> **THE TASK**
Write out, as a numbered list without blank lines, the part of the data below that begins with the line containing "This screenshot has" and runs to the end of the data. Leave the pictures out.

Element and text location data:
>> start

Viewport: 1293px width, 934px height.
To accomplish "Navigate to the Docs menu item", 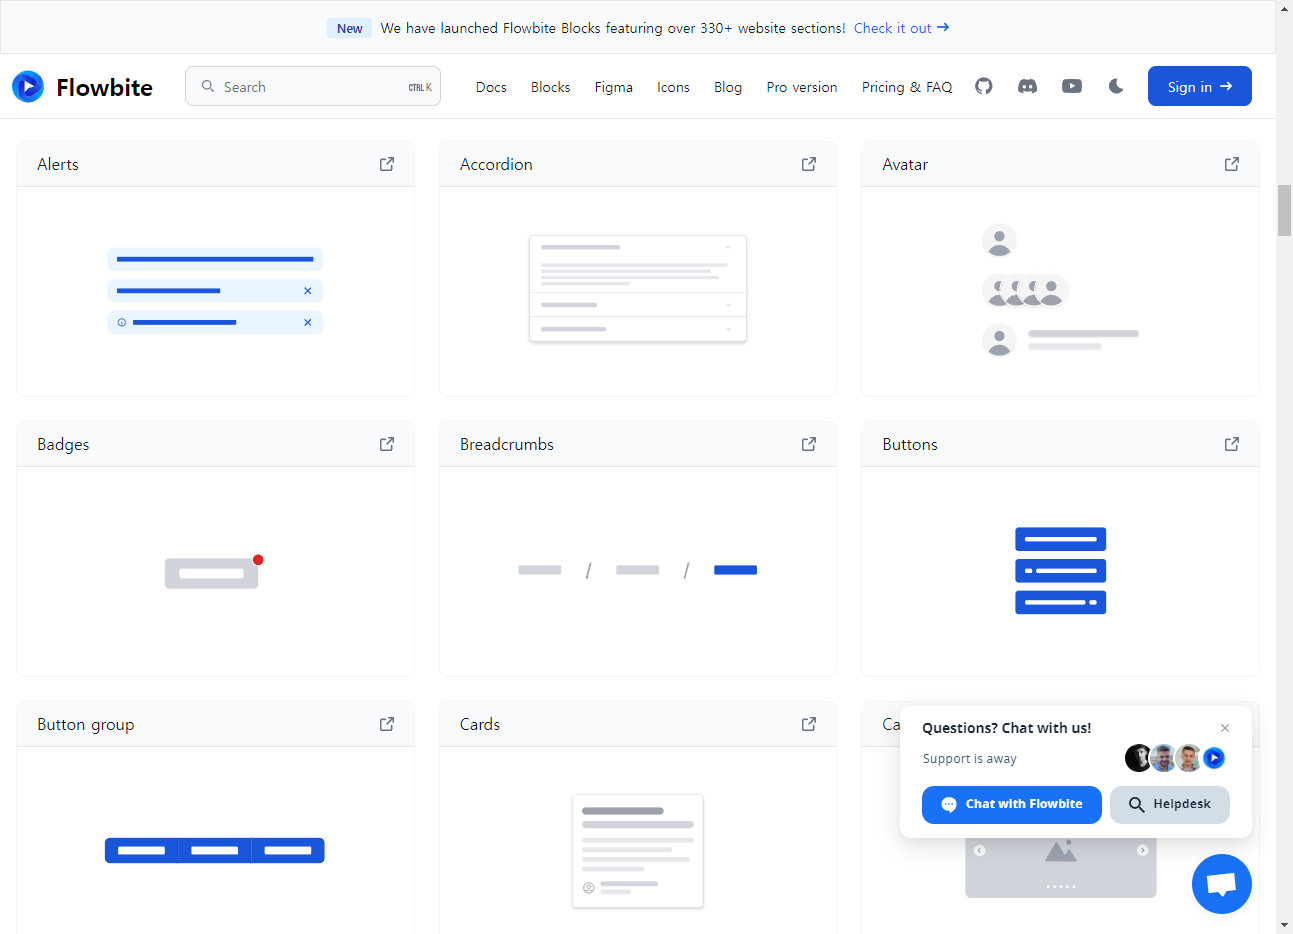I will point(491,87).
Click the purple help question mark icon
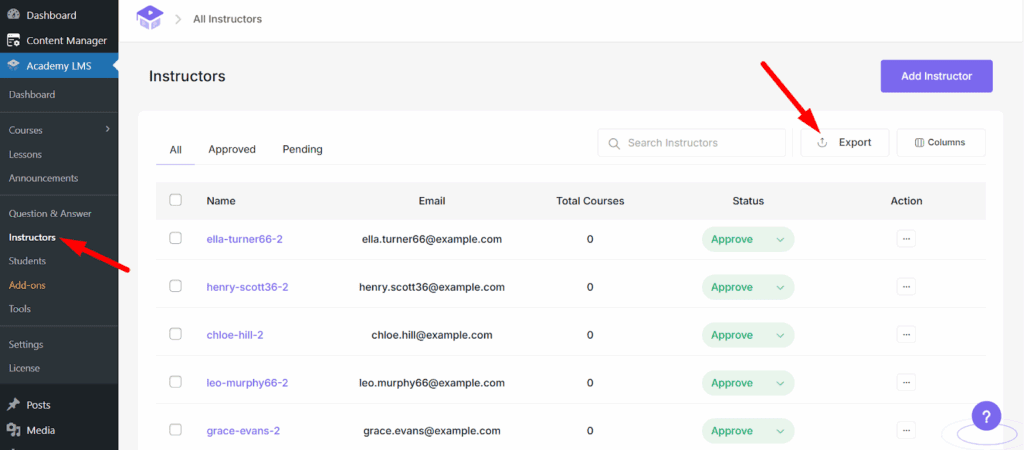Viewport: 1024px width, 450px height. (x=986, y=415)

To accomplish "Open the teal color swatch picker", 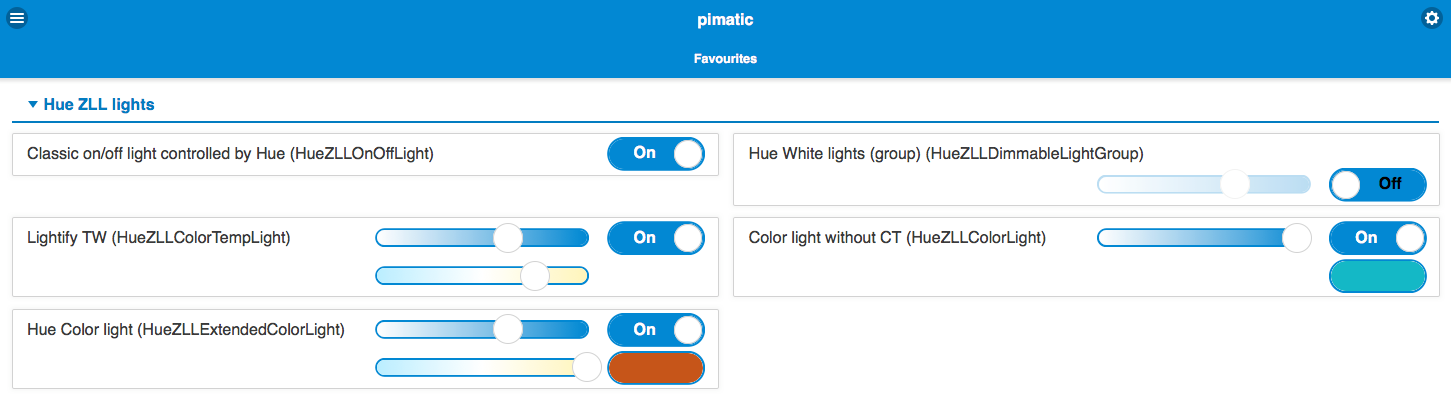I will click(1378, 276).
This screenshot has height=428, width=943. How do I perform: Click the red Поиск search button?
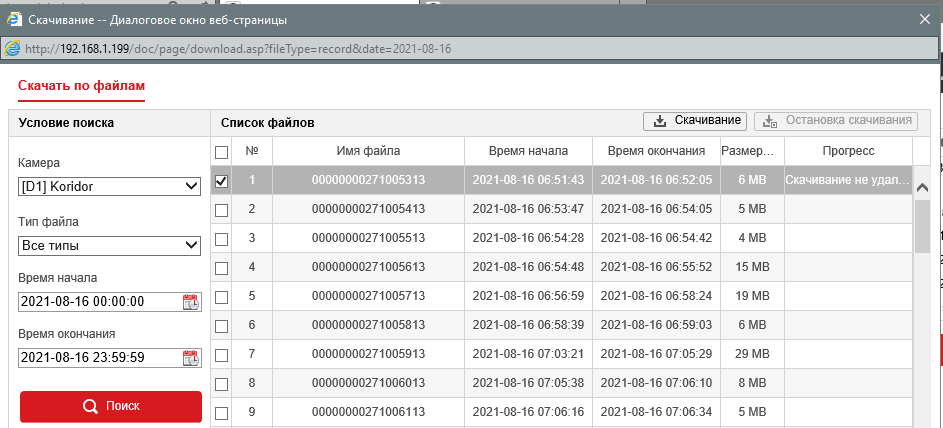(x=111, y=406)
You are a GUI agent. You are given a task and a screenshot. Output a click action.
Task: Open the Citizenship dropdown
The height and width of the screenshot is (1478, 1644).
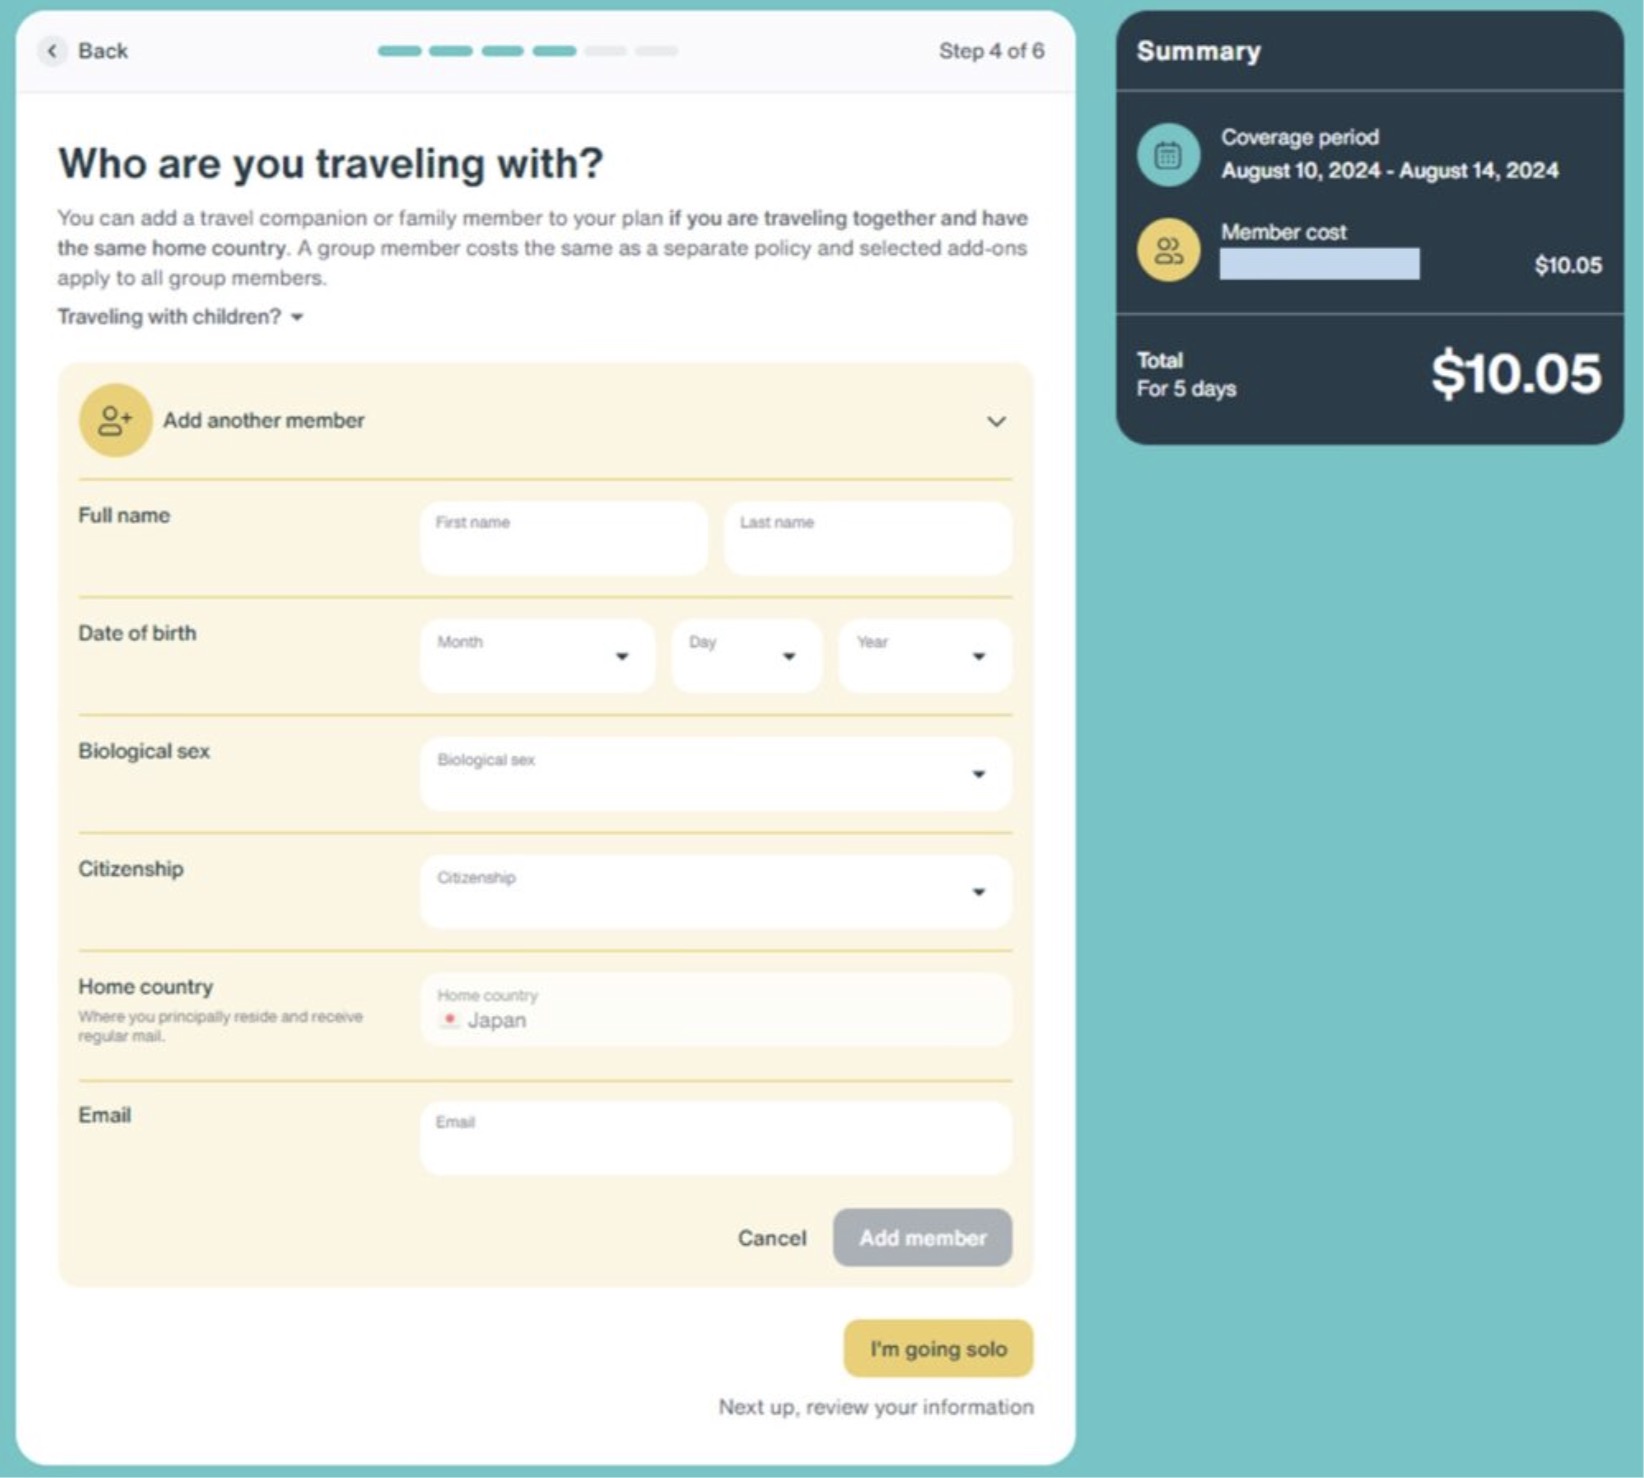[715, 892]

>> end

> **ANSWER TO THIS TASK**
1. This screenshot has height=428, width=943. How do I perform: Click the red Поиск search button?
2. (x=111, y=406)
3. You are a GUI agent. You are given a task and a screenshot. Output a click action.
4. Task: Open the Citizenship dropdown
5. The height and width of the screenshot is (1478, 1644).
6. [715, 892]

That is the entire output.